取り組む課題
#1 中国のAI報告書についての記事と、次の(a)〜(c)が合っているかをそれぞれ「はい」か「いいえ」で答えよ。判断の決め手となる記事の語句も一字一句そのまま引用すること。(a) 2020年の中国のAI産業規模の成長率は15%増だった。(b) 「新一代人工知能発展規劃」は15年に通知された。(c) 17年には全国100大学でロボットやAIの専門課程が開設された。
#2 中国のAI報告書についての記事の一部を、一字一句変えずに複製せよ。「中国国営の通信分野の専門シン」を含む語句から始め、「長率は15%増となっている。」の後で止めること。

───── 原文抜粋

今年はAI普及年に、中国信息通信研究院が報告書

中国国営の通信分野の専門シンクタンク、中国信息通信研究院(北京市CAICT)が、今年は人工知能(AI)が普及拡大する「AI普及年」になるとの報告書を発表した。1月31日付火説科技挙報が伝えた。

報告書によると、2020年の世界のAI産業規模は1,565億米ドル(約16兆4,000億円)で成長率は12%増、そのうち中国のAIの産業規模は約3,100億元(約5兆2,000億円)で成長率は15%増となっている。

国務院(中央政府)は15年、AIの発展も国家戦略に盛り込んだ製造業の高度化計画「中国製造2025」を発表した。17年にはAIの将来的な発展の道筋を示した「新一代人工知能発展規劃」を通知し、30年までにAI分野で世界をリードし、国家戦略で高い成果を挙げる目標を掲げている。

5G(第5世代移動通信システム)時代の到来とともに、新華通訊社(新華社)が人間の口調でニュースを伝えるAIキャスター「小新」を発表。19年には広東省人民医院と広東高州市人民医院で、中国初のAIと5Gを融合した技術で心臓患者の手術を成功させている。

AIの開発を推進するに当たり、大学など高等教育機関に専門研究所の設置も進めている。16年に復旦大学に「南商知能ロボット聯合研究センター」を設立したのを皮切りに、17年には全国60大学でロボットやAIの専門課程が開設されたほか、現在までに100以上の大学でAI専門の学科が設けられている。

中国の技術分野で最高研究機関である中国工程院(の院士潘雲鶴氏は「ビッグデータとAIは、国内の製造、金融、都市、商業、交通、安全など多方面で重要な役割を果たすようになっている。今後は、さらに地方自治体の運営の管理や、産業チェーンの分析・判断など各分野でAIが普及するだろう」と指摘した。

──────────
───── データ抜粋

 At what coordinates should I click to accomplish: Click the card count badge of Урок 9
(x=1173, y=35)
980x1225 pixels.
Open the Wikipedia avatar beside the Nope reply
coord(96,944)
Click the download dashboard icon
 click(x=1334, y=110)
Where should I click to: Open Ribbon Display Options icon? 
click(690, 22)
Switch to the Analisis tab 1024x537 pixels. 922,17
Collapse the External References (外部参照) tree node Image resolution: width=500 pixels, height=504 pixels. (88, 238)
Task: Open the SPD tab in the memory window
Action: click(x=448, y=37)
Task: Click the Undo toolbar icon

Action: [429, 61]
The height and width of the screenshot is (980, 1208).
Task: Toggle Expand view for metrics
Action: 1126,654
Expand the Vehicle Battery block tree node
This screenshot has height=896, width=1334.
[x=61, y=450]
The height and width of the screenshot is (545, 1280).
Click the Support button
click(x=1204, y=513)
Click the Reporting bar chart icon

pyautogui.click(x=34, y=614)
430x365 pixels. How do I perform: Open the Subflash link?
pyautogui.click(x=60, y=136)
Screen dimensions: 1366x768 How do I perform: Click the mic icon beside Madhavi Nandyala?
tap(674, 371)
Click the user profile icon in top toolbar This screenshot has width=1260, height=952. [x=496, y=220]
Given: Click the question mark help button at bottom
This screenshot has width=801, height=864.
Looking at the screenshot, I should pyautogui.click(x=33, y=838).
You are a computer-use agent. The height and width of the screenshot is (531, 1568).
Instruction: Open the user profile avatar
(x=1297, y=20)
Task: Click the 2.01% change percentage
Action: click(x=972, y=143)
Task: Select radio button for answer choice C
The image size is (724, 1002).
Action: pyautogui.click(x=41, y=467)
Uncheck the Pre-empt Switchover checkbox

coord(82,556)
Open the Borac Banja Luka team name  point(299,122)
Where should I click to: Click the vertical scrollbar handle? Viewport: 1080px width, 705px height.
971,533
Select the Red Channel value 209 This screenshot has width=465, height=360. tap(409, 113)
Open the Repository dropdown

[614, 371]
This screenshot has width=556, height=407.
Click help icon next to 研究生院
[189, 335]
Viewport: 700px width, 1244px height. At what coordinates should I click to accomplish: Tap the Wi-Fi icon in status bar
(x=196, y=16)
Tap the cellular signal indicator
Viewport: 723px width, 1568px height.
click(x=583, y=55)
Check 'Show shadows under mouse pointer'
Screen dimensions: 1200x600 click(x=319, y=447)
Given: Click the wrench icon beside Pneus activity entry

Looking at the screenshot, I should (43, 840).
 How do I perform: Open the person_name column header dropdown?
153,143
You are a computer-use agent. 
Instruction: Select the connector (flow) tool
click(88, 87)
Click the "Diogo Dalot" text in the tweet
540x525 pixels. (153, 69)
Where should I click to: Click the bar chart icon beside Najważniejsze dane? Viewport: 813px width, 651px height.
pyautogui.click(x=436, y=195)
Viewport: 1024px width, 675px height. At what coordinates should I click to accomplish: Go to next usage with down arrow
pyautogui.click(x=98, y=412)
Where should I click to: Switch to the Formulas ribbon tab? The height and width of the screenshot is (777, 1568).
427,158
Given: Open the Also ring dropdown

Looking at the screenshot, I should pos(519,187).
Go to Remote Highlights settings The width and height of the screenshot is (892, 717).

──────────

課題別の解答
#1
(a) はい。「そのうち中国のAIの産業規模は約3,100億元(約5兆2,000億円)で成長率は15%増となっている」
(b) いいえ。「17年にはAIの将来的な発展の道筋を示した「新一代人工知能発展規劃」を通知し」
(c) いいえ。「17年には全国60大学でロボットやAIの専門課程が開設された」

#2
中国国営の通信分野の専門シンクタンク、中国信息通信研究院(北京市CAICT)が、今年は人工知能(AI)が普及拡大する「AI普及年」になるとの報告書を発表した。1月31日付火説科技挙報が伝えた。

報告書によると、2020年の世界のAI産業規模は1,565億米ドル(約16兆4,000億円)で成長率は12%増、そのうち中国のAIの産業規模は約3,100億元(約5兆2,000億円)で成長率は15%増となっている。